To say that Pennington is on track for growth would also be to invoke his early days in the comms industry while working at Telinet, then a small but growing reseller business based in London. "I spent three years in the mid-90s carrying an SDX INDeX on and off the tube trains, learning and serving my sales apprenticeship," said Pennington. "In those days, all leads were self-generated and there was a degree of scepticism about independent resellers. Positioning a 15-man reseller which had little or no reputation against carriers, manufacturers and a few larger resellers proved difficult."

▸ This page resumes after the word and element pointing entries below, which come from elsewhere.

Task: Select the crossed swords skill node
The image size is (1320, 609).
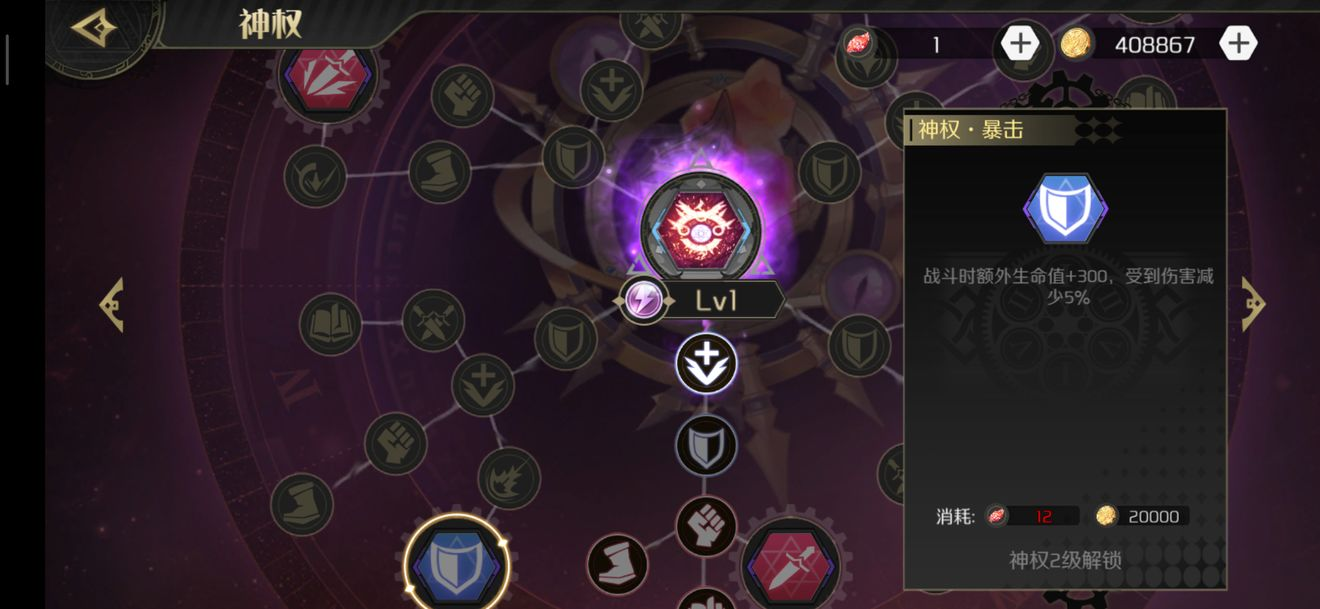Action: click(x=433, y=320)
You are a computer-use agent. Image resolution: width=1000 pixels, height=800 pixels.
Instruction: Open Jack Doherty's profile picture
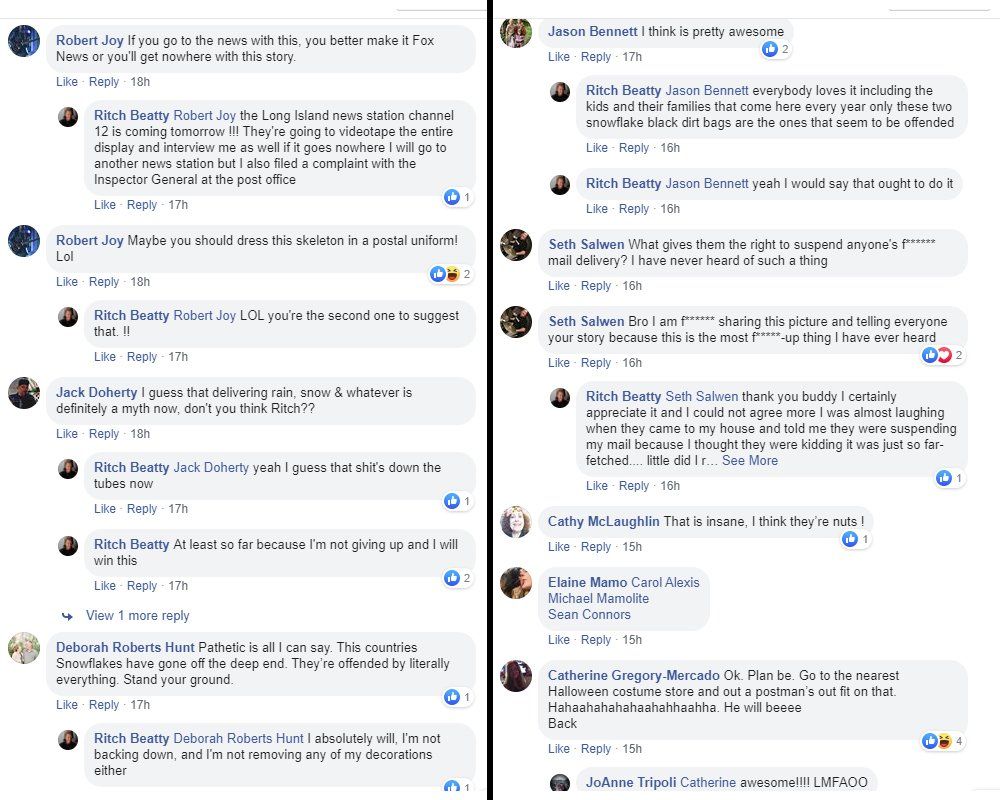click(24, 393)
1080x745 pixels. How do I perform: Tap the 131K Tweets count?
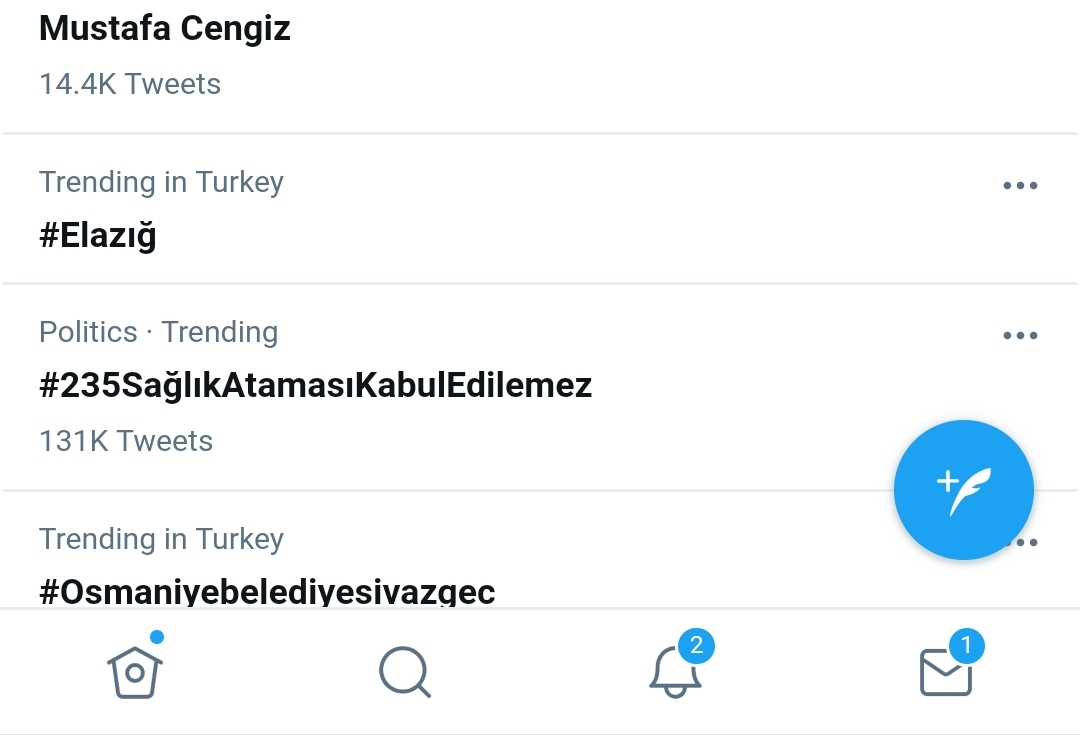coord(126,441)
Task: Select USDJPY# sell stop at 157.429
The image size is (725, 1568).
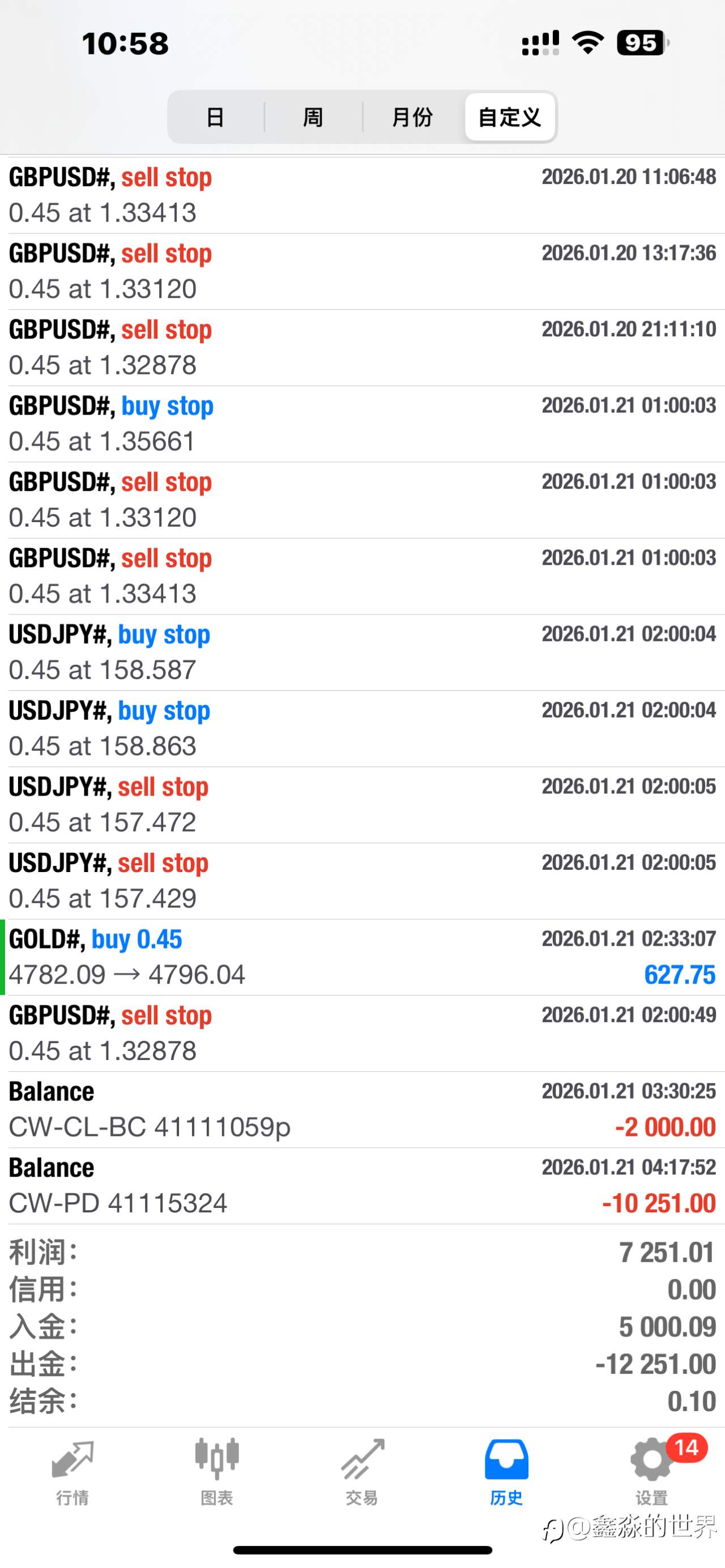Action: [x=362, y=881]
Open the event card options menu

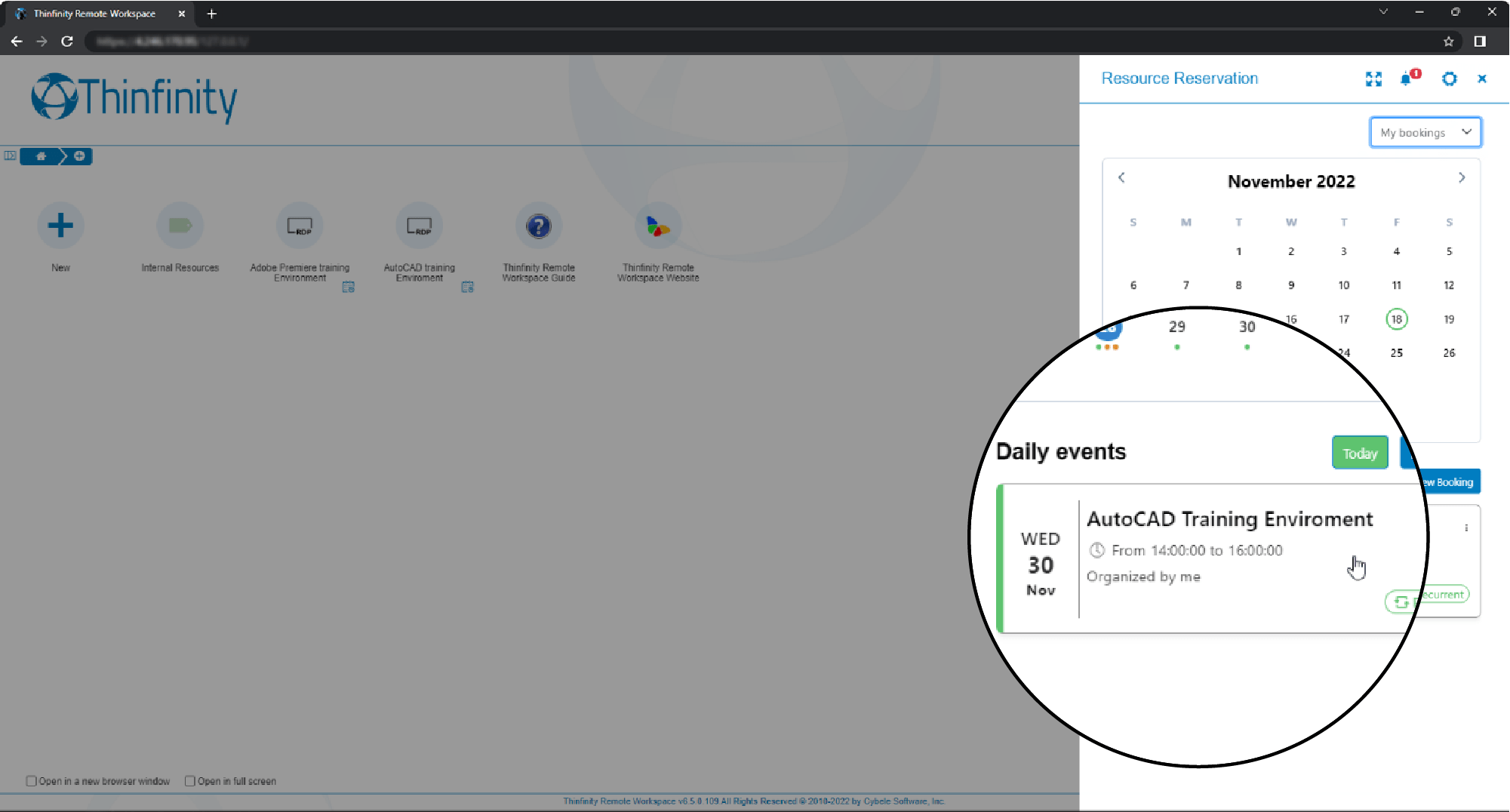click(1466, 527)
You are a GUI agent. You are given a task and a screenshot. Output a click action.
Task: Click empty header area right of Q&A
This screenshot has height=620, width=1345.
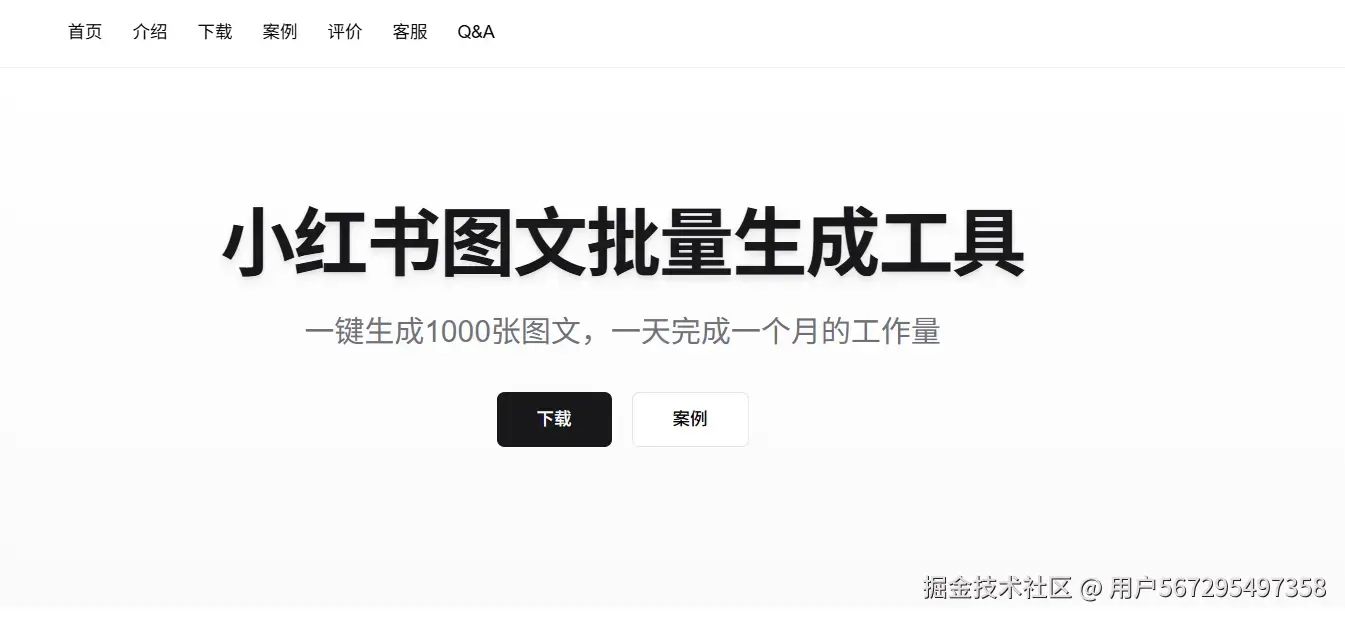pos(900,32)
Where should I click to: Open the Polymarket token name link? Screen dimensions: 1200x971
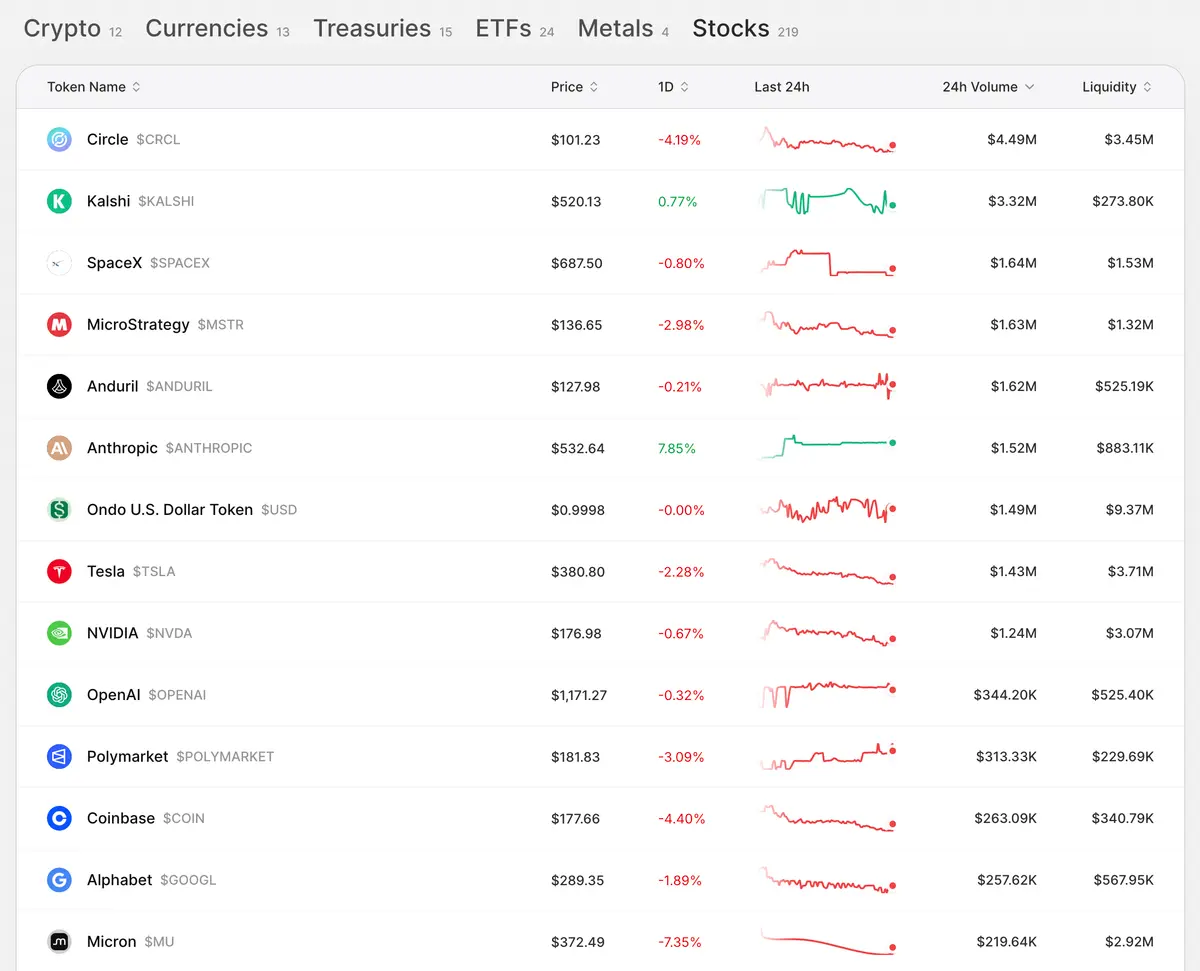(x=127, y=757)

But the daily challenge of working for a small business fostered an entrepreneurial spirit and can-do attitude. "Those early years covering Central London and working for a small business had a big impact on me," added Pennington. "We had to make things happen, source opportunities, find the equipment to sell, do our own project management and on many occasions attend a customer site as a stand-in maintenance engineer. These experiences pushed me outside of my comfort zone and taught me to deal with any customer issue."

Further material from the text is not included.